COLLINGWOOD - Not everyone is so enthusiastic with a new government program aimed at helping beef farmers through a number of ongoing challenges faced by the industry.

Soon after Agriculture Minister John MacDonell announced the $2-milion Nova Scotia Beef Interest Pay-Down Program, Collingwood beef farmer Kurt Sherman panned the program saying it won't do enough to help those farmers on the verge of going out of business.

"It looks like a load crap, mostly," Sherman said. "I checked out it and it doesn't look like it will help me one bit.

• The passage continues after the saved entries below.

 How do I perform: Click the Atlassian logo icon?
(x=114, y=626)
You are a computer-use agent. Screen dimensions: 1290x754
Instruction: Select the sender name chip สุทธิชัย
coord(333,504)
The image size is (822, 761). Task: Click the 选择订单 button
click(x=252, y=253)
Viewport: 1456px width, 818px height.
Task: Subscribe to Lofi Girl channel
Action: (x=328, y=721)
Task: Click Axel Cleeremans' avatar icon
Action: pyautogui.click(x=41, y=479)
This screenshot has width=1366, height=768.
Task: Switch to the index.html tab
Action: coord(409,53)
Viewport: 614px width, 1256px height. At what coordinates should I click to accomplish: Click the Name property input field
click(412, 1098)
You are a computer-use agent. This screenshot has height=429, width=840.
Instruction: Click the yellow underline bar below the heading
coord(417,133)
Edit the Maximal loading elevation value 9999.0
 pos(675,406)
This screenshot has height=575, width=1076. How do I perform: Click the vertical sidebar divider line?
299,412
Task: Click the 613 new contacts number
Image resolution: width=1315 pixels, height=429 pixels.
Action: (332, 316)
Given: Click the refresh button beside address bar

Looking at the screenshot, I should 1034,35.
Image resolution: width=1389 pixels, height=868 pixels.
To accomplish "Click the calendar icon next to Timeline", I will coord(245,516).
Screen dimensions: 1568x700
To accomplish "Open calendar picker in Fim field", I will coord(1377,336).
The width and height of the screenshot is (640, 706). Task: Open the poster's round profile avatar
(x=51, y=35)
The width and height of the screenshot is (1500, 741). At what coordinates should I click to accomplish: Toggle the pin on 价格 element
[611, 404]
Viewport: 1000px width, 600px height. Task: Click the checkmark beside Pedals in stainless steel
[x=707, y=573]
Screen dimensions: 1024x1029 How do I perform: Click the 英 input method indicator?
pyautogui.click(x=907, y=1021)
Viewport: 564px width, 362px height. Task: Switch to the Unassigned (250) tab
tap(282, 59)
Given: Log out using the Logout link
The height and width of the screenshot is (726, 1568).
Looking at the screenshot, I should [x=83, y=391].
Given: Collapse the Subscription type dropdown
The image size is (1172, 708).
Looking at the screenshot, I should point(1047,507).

They're making big fanfare out this, but I doubt I could get it if I wanted it."

Sherman, who resigned from the Nova Scotia Cattle Producers Association in the fall because of a lack of action by the government, said the program should help those farmers who aren't hurting as much. He said small farms and hobby farmers will definitely benefit from the assistance.

The program will provide three years interest relief for eligible beef farmers on their short-term loans.

Richard Melvin of the Nova Scotia Federation of Agriculture is applauding the program.

"We have witnessed the tremendous hurt which terrible market conditions have inflicted upon our beef farmers over the past several years. We are pleased that the cattle producers association have shown great discipline in working with the department to obtain this support for beef farmers over the next several years," Melvin, the president of the Nova Scotia Federation of Agriculture, said.

The program will be delivered beginning Jan. 26 by the federation. Farmers can file a one-page application, complete with signatures from their financial lenders to have interst paid on their short-term loans for 2009, 2010 and 2011.

Cattle producers president Dave Oulton said farmers are facing tremendous pressure to stay in business and feels this program will be a huge help.

"This is clearly a statement of interim support for a rural industry by the people of Nova Scotia. We appreciate that this support carries with it the challenge to identify and implement long-term production strategies leading to stability for our sector ands afe, locally sourced beef for our province," said Oulton.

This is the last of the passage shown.